Warton v. New Fairfield Bd. of Educ.

US District Court

125 F.Supp.2d 22 (D. Conn. 2000)

Nov 8, 2000

 

This is an interesting special education case affirming the principle that a federal court will uphold the “stay put” provision of the Individuals with Disabilities in Education Act (“IDEA”), 20 U.S.C. § 1415(j) unless the parties agree otherwise.

Plaintiff Brian Warton, a twelve year old boy, sought a preliminary injunction against the defendant school district (“District”) to uphold an interim order of a “Due Process” hearing officer to keep him in a mainstreamed classroom during the pendency of a federal court proceeding challenging the hearing officer’s final order. Warton suffered from ADHD and other neurological impairments of unknown origin that provided the basis for special education services under IDEA. When Warton entered the sixth grade in September 1998, the District administered a battery of cognitive and psychological tests as part of a triennial review. During the ensuing planning and placement team meetings (“PPT”), the parents and the District disagreed on Warton’s placement; the parents opting for a totally mainstreamed setting, while the District recommended a multicategorical classroom setting.

The Wartons challenged the District’s IEP by requesting a Due Process Hearing. At the inception of the hearing, the hearing officer administered an interim order permitting Warton to remain in the mainstreamed classroom during the pendency of the hearing proceedings. In May 2000, the hearing officer issued her decision agreeing with the District’s placement. In June 2000, the Wartons filed a federal lawsuit challenging the hearing decision, and on August 24, 2000, they filed a motion for preliminary injunction requiring the District to implement the stay-put placement as defined in the hearing officer’s interim order.

The District court agreed with the plaintiff’s contention that the hearing officer’s interim decision constituted the stay-put placement during the pendency of the federal court litigation. The court reasoned that while IDEA’s vague definition of stay-put, namely that “the child shall remain in the then-current educational placement,” sheds little light on the matter, second circuit precedent indicated that the “then current placement” means the placement consented to by the school district and the parents before the parents requested a due process hearing. See Zvi D. v. Ambach, 694 F.2d 904 (2nd Cir. 1982). The court further rejected the District’s argument, relying on Murphy v. Arlington Cent. Sch. Dist. Bd. of Educ., 86 F. Supp. 354 (S.D.N.Y. 2000), that the hearing officer’s final order constituted the proper stay-put placement; in this case a multicategorical classroom setting. The court distinguished Murphy, where the plaintiffs had unilaterally removed their child to a private school setting during the pendency of the review proceedings. The hearing officer in Murphy agreed with the parents, who then went to court seeking an injunction to remove the child to the stay put placement identified prior to their unilateral action. In Murphy, the hearing officer’s final order became the stay put placement. Here, the court found no analogous unilateral action by the Wartons; thus no agreement existed making the multicategorical classroom setting the stay put setting.

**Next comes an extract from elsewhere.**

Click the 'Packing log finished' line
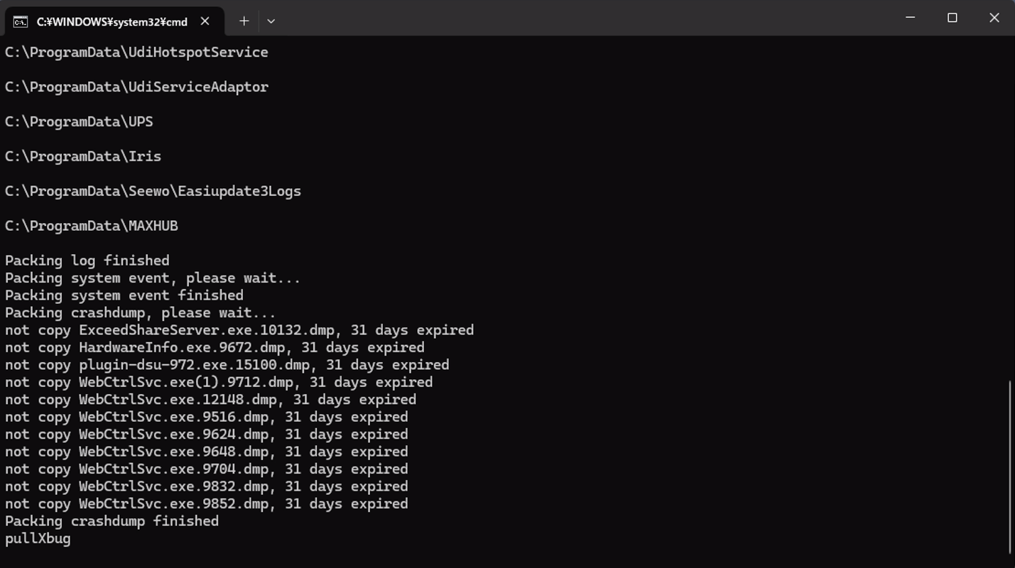The height and width of the screenshot is (568, 1015). tap(87, 261)
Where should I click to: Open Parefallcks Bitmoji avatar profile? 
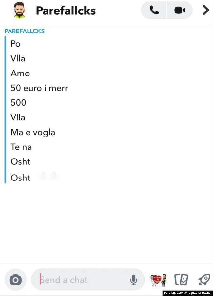(x=19, y=10)
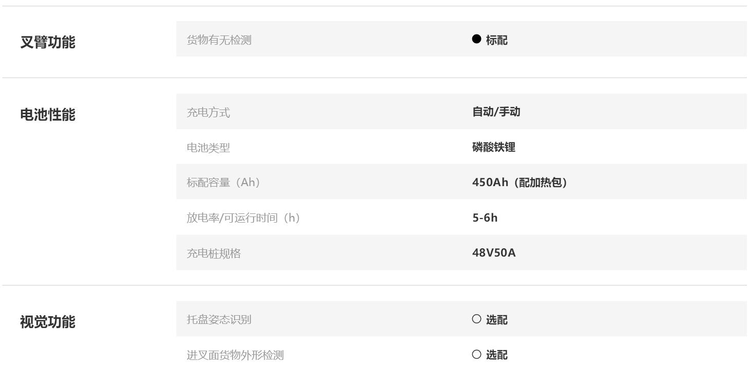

The court went to great lengths to emphasize that a party seeking an order upholding the stay-put provision under IDEA is in effect invoking an automatic preliminary injunction. The only scenario where parents would lose this type of proceeding is where they agreed to a different stay-put placement prior to the commencement of the Due Process hearing or if they met the limited factual scenario outlined in Murphy.